執筆者 中林 真幸 (東京大学)/森本 真世 (東京大学)
発行日/NO. 2019年6月  19-J-036
研究プロジェクト 労働市場制度改革
ダウンロード/関連リンク

概要

本稿は、産業革命期から現在に至る長期の経済発展のなかに雇用システムを位置づけることを目的とする。過去1世紀あまりの経済成長に対する労働投入の貢献は、農業部門から非農業部門への労働移動、教育の普及と向上による一般的な技能の蓄積、そして産業特殊的もしくは企業特殊的な技能の蓄積に分解することができる。また、欧米に比べて極めて早い時期に1889年大日本帝国憲法と1896年民法によって「移動の自由」を確立した日本においては、大陸ヨーロッパ的な、労働者の移動の自由を制限することによって、雇用者に産業特殊的な技能への投資を促す法制度は存在せず、非常に高い流動性が1920年代までにおける労働市場の共通の特徴であった。そこでは、技能蓄積の制度は二通りあった。ひとつは、製糸業に見られた雇用者の私的なカルテルであり、もうひとつは鉱山業に見られた間接管理である。
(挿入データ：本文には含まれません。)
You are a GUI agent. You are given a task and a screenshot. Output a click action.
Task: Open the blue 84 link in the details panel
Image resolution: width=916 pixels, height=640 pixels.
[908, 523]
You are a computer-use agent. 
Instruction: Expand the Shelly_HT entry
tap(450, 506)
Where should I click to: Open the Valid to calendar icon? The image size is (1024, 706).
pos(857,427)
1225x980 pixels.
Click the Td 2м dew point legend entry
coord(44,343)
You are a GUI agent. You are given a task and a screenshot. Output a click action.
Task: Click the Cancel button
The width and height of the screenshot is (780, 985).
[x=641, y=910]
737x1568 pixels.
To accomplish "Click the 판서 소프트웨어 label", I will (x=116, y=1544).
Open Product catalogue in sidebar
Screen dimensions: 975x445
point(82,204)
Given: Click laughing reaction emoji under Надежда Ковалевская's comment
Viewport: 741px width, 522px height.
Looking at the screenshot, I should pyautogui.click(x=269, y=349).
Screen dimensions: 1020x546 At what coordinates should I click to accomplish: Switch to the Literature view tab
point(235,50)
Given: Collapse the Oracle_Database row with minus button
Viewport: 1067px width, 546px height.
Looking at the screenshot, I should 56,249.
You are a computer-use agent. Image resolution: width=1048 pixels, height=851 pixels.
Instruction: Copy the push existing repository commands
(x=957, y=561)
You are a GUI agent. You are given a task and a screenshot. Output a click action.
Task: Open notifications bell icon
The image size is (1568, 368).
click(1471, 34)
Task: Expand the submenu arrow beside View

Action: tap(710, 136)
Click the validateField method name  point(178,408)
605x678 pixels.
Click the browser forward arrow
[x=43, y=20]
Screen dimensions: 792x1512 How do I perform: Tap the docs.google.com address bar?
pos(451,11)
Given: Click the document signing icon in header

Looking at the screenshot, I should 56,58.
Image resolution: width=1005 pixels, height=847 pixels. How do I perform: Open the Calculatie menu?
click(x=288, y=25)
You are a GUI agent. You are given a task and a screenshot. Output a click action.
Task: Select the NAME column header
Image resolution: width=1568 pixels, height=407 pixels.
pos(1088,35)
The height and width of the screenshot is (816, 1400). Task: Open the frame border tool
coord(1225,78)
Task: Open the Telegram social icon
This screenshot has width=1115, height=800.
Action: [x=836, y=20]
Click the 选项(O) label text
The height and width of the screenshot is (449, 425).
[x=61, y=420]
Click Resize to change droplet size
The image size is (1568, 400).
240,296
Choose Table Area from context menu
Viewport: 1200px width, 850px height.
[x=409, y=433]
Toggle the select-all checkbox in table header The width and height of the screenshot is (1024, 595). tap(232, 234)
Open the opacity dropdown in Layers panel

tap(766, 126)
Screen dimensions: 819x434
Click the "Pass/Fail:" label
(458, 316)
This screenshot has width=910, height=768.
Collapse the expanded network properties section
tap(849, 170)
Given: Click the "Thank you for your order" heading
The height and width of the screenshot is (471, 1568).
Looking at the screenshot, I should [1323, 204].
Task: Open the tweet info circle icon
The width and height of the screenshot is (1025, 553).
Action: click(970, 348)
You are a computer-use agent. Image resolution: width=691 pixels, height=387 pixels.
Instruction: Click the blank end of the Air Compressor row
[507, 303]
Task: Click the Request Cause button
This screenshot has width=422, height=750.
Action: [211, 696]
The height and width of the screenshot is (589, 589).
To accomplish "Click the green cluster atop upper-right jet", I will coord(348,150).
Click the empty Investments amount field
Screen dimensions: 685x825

いずれも1920年代に解体に向かい、技能蓄積の場は、特定企業が長期勤続を促す制度、すなわち内部労働市場に収束し、1980年代には現業労働者にも新卒一斉採用が普及した。こうした日本的な雇用システムは雇用創出の均霑を妨げる桎梏ともなる。急激な技術変化に対応するには、数年間かけて自らが没入する内部労働市場を選択する制度に戻る方が望ましいかもしれない。